## CHALLENGE
Count the lines in the records that contain the string "perform", with case counting. Reply with the number alone.

## SOURCE DATA
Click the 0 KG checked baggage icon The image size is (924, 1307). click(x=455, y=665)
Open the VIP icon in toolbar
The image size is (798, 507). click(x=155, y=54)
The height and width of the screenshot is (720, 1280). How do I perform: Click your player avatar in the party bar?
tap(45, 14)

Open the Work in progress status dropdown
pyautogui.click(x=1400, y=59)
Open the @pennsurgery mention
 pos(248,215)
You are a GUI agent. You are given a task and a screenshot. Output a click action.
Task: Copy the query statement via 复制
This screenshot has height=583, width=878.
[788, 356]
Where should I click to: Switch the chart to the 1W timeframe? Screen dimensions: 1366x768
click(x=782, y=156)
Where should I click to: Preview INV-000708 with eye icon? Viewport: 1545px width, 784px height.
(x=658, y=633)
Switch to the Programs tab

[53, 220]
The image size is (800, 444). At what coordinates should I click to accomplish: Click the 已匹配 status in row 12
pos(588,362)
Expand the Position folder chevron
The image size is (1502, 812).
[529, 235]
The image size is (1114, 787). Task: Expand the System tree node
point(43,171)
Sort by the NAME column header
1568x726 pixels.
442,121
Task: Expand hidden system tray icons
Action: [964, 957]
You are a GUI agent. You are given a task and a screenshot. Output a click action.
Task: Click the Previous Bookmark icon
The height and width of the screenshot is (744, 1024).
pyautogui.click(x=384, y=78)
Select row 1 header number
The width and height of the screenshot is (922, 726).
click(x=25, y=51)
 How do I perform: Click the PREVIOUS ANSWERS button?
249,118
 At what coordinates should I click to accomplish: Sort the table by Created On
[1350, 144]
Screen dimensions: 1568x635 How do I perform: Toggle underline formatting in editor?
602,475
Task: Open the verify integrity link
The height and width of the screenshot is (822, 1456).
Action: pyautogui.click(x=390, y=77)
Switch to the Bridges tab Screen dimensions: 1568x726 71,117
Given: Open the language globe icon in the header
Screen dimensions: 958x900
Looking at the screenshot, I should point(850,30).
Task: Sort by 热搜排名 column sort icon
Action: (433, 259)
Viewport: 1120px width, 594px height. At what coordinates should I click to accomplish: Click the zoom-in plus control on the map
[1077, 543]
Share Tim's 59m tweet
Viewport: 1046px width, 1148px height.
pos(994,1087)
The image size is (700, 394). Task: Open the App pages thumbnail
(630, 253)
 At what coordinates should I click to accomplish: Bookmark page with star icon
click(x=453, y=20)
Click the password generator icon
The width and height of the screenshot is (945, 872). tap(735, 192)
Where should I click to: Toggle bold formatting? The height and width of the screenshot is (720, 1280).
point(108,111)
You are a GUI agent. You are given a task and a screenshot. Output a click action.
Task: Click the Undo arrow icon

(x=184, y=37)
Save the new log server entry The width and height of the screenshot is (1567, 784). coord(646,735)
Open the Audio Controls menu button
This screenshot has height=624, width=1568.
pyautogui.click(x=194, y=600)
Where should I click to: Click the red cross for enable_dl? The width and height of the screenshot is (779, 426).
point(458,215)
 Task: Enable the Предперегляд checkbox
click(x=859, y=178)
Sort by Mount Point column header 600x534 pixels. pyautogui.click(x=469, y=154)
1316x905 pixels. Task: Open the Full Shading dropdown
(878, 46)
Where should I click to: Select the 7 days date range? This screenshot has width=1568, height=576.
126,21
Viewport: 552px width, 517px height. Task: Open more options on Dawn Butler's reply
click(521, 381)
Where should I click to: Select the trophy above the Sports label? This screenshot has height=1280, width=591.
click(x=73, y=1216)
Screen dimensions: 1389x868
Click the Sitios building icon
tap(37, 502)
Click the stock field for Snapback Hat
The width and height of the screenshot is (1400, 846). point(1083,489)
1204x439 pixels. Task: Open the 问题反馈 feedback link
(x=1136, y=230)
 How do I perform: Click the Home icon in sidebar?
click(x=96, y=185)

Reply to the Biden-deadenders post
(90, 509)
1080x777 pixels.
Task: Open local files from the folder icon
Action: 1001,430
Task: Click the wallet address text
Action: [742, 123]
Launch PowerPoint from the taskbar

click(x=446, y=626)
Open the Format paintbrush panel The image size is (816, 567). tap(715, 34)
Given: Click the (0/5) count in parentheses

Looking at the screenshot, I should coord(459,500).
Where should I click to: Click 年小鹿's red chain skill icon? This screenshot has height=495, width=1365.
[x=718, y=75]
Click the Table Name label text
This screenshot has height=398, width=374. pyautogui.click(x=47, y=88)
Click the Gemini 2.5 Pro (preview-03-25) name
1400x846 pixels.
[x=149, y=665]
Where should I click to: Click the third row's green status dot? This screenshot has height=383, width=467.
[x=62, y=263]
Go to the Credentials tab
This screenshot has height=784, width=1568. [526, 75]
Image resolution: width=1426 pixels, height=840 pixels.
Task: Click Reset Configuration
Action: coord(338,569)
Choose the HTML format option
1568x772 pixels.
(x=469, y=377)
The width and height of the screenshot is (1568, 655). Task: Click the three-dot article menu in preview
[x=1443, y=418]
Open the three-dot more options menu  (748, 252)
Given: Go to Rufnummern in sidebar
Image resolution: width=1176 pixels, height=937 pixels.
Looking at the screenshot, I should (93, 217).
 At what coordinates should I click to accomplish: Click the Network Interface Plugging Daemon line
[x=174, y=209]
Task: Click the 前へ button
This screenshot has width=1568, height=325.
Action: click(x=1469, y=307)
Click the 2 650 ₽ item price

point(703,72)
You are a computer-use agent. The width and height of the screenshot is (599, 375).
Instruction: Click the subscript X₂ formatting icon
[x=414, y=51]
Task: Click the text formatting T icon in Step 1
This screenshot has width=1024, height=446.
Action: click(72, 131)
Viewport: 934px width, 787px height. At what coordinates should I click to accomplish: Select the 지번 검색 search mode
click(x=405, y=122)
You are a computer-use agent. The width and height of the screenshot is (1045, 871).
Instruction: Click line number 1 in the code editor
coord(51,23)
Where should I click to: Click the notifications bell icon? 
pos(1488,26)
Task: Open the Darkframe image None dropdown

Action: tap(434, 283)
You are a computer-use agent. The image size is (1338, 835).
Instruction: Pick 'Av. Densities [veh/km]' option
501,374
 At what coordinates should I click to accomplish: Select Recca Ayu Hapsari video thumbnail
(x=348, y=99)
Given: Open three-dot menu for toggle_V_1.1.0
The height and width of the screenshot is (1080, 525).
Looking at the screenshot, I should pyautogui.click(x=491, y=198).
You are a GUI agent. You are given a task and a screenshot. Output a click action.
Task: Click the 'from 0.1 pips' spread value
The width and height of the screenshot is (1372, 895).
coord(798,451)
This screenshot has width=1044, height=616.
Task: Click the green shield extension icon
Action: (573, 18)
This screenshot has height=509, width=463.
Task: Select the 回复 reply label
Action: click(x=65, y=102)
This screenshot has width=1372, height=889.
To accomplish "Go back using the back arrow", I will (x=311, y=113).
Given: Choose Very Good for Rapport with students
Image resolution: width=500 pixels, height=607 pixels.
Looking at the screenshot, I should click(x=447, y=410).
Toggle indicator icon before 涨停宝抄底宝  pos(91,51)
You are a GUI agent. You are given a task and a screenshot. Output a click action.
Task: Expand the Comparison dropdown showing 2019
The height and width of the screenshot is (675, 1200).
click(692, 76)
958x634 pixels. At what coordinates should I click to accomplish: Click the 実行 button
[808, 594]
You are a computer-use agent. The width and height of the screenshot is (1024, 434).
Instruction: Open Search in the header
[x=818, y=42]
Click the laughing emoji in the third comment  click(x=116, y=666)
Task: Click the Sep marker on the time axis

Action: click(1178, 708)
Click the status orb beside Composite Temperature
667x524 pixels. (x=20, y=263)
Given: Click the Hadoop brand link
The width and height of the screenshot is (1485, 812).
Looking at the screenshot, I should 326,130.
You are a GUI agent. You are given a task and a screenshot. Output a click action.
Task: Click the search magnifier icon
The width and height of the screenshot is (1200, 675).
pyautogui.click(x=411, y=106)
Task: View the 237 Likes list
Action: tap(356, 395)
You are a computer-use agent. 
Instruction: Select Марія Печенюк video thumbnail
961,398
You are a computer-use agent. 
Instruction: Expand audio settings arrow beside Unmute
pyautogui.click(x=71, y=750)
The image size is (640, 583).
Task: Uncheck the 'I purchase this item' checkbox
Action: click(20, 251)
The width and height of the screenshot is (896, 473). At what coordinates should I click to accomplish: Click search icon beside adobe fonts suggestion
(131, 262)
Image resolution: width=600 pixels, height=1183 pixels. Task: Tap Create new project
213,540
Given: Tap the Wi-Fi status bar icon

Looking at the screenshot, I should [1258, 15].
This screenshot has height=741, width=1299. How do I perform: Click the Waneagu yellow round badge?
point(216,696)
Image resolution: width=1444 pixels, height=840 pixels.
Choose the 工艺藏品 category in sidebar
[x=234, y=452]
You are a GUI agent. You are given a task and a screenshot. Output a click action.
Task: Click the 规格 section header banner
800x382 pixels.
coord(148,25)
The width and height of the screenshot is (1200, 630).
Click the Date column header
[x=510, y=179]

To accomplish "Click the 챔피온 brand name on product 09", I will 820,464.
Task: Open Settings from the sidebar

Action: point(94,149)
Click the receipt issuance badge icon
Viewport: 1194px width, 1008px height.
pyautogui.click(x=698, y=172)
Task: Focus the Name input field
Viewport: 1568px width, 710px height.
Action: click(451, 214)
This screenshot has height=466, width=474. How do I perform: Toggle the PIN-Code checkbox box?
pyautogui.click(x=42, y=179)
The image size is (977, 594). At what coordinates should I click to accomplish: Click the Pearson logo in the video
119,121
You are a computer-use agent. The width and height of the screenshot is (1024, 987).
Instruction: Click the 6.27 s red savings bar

## TASK SOLUTION
6